── RECORDED INFORMATION
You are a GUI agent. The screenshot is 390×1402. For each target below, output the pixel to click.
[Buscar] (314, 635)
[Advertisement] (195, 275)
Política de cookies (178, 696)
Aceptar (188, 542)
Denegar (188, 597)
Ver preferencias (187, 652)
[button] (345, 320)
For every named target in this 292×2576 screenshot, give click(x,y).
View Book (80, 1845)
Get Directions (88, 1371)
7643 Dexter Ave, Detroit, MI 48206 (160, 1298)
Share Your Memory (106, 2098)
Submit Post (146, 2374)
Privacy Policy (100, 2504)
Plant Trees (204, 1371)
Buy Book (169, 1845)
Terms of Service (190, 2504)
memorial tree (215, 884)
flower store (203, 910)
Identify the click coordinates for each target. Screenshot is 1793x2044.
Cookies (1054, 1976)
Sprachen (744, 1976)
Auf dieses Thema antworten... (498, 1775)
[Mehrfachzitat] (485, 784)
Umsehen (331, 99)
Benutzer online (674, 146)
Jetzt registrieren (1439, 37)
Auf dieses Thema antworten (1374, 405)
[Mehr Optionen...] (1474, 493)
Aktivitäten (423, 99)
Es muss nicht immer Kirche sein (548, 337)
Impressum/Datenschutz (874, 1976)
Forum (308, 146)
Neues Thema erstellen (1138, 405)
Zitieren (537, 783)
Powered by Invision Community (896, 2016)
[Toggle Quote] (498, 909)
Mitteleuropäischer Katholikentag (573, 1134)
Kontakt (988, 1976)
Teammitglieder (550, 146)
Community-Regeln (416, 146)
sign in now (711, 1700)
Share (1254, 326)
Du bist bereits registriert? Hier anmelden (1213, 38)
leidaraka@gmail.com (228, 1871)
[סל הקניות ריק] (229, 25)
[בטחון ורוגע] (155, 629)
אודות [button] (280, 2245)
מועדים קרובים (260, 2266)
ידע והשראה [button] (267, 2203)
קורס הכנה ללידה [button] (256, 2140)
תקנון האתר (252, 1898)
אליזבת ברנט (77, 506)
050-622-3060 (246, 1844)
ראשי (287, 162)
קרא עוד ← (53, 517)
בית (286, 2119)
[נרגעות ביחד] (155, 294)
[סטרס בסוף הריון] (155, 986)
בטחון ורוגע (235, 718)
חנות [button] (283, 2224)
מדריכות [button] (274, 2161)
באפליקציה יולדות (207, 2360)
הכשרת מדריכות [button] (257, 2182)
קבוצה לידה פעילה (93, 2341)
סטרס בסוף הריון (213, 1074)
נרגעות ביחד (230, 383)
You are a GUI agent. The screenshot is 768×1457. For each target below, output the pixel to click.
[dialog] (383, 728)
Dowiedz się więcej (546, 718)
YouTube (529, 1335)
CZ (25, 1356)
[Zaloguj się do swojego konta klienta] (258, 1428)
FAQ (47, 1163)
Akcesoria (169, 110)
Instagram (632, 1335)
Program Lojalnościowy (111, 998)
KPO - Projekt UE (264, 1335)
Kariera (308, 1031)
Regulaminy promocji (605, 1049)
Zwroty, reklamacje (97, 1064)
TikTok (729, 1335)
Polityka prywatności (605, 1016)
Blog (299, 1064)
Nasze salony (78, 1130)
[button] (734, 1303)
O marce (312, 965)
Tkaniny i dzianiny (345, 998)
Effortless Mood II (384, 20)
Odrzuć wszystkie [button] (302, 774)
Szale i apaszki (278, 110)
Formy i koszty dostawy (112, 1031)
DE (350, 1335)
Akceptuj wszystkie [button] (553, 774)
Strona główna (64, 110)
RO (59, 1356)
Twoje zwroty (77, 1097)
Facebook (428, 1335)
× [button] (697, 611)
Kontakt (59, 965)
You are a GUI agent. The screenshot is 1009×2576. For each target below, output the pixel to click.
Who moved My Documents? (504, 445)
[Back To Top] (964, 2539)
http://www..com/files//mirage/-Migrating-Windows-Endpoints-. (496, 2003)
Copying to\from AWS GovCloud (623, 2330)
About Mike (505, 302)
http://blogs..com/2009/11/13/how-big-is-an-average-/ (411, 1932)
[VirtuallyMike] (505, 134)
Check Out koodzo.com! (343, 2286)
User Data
────
A single figure is the whole answer: the number of lines in the material above where the string "antworten" occurs.

2